Из цикла "Разговоры с рыжим котом о жизни и смерти"
Я лежу на хирургическом столе. Понятно мне, что это и есть «самый край», о котором толковал мне сосед мой по палате, почётный больной всех времён Алексей Иванович. Долго лежу ничем не прикрытый. Нету стыда, только досадно несколько на ноги смотреть. Нерадостно смотреть на них, потому что являют они живую картинку увядания, эстетики в них ровно столько, сколько в сухих стволах тонкого лесного валежника, который упал, не дождавшись срока. Шёл бы мимо Микеланджело, обязательно бы плюнул. В случае чего в баню больше не буду ходить.

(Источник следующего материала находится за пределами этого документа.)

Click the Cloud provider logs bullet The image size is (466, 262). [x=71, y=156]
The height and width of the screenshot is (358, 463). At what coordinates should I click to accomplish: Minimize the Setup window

А вот инсталляция к пронзительной строчке Экклезиаста: «Нагим я пришёл в этот мир, наг и уйду» — прямо-таки совершенно получилась идеальная. Но я, усилием нервной воли, на всякий случай, строчку эту додумываю не до конца. Ровно на средине насильно опять останавливаю неуправляемый головной процесс.
Фигуры появляются. Издали их можно принять за архангелов с синими крыльями, но это в полутьме развеваются на них халаты из полупрозрачной ткани. Они обступают меня с некоторой долей сценической ролевой отработанности. Я подавлен этой торжественностью. У меня нет больше воли. И это понятнее всего объясняет мне, что серьёзный мой час настал. Они, синие архангелы без лиц, потому что в масках, не чуют «самого края», который между нами. Они заняты делом, которое делает их непостижимыми. Я пытаюсь думать о них возвышенно. Греческие тексты называют Иисуса Христа терапевтом. Вот сейчас окружившие меня синие архангелы займутся экстренной терапией. Я хочу быть спокоен абсолютно, потому надо мне думать ещё, что их действиями руководит тот Главный Терапевт.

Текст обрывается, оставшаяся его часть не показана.